To do.
The entire listing below is to be transcribed without a single slip.

Supplied entries.
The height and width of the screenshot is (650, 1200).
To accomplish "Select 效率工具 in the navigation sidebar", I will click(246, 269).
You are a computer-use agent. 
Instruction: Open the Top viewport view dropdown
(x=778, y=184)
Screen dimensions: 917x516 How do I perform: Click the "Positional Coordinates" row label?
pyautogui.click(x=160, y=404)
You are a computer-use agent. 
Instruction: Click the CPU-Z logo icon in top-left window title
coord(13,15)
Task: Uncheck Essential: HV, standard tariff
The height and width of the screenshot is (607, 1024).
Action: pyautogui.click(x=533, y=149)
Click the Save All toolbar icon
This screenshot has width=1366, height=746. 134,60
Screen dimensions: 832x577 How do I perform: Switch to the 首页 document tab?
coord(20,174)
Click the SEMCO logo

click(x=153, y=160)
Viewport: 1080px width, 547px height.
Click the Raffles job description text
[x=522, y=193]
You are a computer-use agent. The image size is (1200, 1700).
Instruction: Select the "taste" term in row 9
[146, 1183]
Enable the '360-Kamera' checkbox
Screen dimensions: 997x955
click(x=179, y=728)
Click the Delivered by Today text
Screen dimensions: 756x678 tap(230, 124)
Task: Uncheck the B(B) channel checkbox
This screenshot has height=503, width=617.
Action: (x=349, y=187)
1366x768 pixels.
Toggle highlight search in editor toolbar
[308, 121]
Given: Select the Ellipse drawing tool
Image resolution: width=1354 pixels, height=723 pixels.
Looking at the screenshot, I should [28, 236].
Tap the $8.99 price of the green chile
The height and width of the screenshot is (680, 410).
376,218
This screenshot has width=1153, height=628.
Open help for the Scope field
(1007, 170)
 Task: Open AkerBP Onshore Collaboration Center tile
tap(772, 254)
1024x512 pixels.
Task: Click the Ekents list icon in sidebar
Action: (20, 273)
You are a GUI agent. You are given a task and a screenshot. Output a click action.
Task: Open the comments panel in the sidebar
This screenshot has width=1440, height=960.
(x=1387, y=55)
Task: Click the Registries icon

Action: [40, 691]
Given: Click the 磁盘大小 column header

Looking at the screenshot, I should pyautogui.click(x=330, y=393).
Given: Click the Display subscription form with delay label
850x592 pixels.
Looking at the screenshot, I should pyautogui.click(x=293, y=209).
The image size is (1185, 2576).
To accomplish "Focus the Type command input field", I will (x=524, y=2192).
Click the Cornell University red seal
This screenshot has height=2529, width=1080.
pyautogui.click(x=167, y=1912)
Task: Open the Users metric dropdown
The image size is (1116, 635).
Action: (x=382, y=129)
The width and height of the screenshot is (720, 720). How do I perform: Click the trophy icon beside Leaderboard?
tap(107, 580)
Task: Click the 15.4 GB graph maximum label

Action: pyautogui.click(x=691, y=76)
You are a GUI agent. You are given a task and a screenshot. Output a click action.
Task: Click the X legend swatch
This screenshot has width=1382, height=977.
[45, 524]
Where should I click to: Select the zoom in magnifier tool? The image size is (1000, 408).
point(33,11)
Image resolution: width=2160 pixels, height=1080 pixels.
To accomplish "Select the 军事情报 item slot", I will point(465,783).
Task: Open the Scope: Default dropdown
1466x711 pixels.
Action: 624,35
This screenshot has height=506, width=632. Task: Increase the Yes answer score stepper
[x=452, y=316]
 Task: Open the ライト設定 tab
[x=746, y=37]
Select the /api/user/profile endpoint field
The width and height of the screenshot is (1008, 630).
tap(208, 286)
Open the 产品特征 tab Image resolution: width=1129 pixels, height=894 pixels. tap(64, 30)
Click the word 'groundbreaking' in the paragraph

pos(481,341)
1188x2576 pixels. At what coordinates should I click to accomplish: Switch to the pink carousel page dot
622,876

Problem solution.
The height and width of the screenshot is (650, 1200).
To accomplish "Select 效率工具 in the navigation sidebar", I will click(246, 269).
You are a computer-use agent. 
Instruction: Open the Top viewport view dropdown
(x=778, y=184)
Screen dimensions: 917x516 How do I perform: Click the "Positional Coordinates" row label?
pyautogui.click(x=160, y=404)
You are a computer-use agent. 
Instruction: Click the CPU-Z logo icon in top-left window title
coord(13,15)
Task: Uncheck Essential: HV, standard tariff
The height and width of the screenshot is (607, 1024).
Action: pyautogui.click(x=533, y=149)
Click the Save All toolbar icon
This screenshot has width=1366, height=746. 134,60
Screen dimensions: 832x577 How do I perform: Switch to the 首页 document tab?
coord(20,174)
Click the SEMCO logo

click(x=153, y=160)
Viewport: 1080px width, 547px height.
Click the Raffles job description text
[x=522, y=193]
You are a computer-use agent. The image size is (1200, 1700).
Instruction: Select the "taste" term in row 9
[146, 1183]
Enable the '360-Kamera' checkbox
Screen dimensions: 997x955
click(x=179, y=728)
Click the Delivered by Today text
Screen dimensions: 756x678 tap(230, 124)
Task: Uncheck the B(B) channel checkbox
This screenshot has height=503, width=617.
Action: (x=349, y=187)
1366x768 pixels.
Toggle highlight search in editor toolbar
[308, 121]
Given: Select the Ellipse drawing tool
Image resolution: width=1354 pixels, height=723 pixels.
Looking at the screenshot, I should [28, 236].
Tap the $8.99 price of the green chile
The height and width of the screenshot is (680, 410).
376,218
This screenshot has width=1153, height=628.
Open help for the Scope field
(1007, 170)
 Task: Open AkerBP Onshore Collaboration Center tile
tap(772, 254)
1024x512 pixels.
Task: Click the Ekents list icon in sidebar
Action: (20, 273)
You are a GUI agent. You are given a task and a screenshot. Output a click action.
Task: Open the comments panel in the sidebar
This screenshot has width=1440, height=960.
(x=1387, y=55)
Task: Click the Registries icon

Action: [40, 691]
Given: Click the 磁盘大小 column header

Looking at the screenshot, I should pyautogui.click(x=330, y=393).
Given: Click the Display subscription form with delay label
850x592 pixels.
Looking at the screenshot, I should pyautogui.click(x=293, y=209).
The image size is (1185, 2576).
To accomplish "Focus the Type command input field", I will (x=524, y=2192).
Click the Cornell University red seal
This screenshot has height=2529, width=1080.
pyautogui.click(x=167, y=1912)
Task: Open the Users metric dropdown
The image size is (1116, 635).
Action: (x=382, y=129)
The width and height of the screenshot is (720, 720). How do I perform: Click the trophy icon beside Leaderboard?
tap(107, 580)
Task: Click the 15.4 GB graph maximum label

Action: pyautogui.click(x=691, y=76)
You are a GUI agent. You are given a task and a screenshot. Output a click action.
Task: Click the X legend swatch
This screenshot has width=1382, height=977.
[45, 524]
Where should I click to: Select the zoom in magnifier tool? The image size is (1000, 408).
point(33,11)
Image resolution: width=2160 pixels, height=1080 pixels.
To accomplish "Select the 军事情报 item slot", I will point(465,783).
Task: Open the Scope: Default dropdown
1466x711 pixels.
Action: 624,35
This screenshot has height=506, width=632. Task: Increase the Yes answer score stepper
[x=452, y=316]
 Task: Open the ライト設定 tab
[x=746, y=37]
Select the /api/user/profile endpoint field
The width and height of the screenshot is (1008, 630).
tap(208, 286)
Open the 产品特征 tab Image resolution: width=1129 pixels, height=894 pixels. tap(64, 30)
Click the word 'groundbreaking' in the paragraph

pos(481,341)
1188x2576 pixels. At what coordinates should I click to accomplish: Switch to the pink carousel page dot
622,876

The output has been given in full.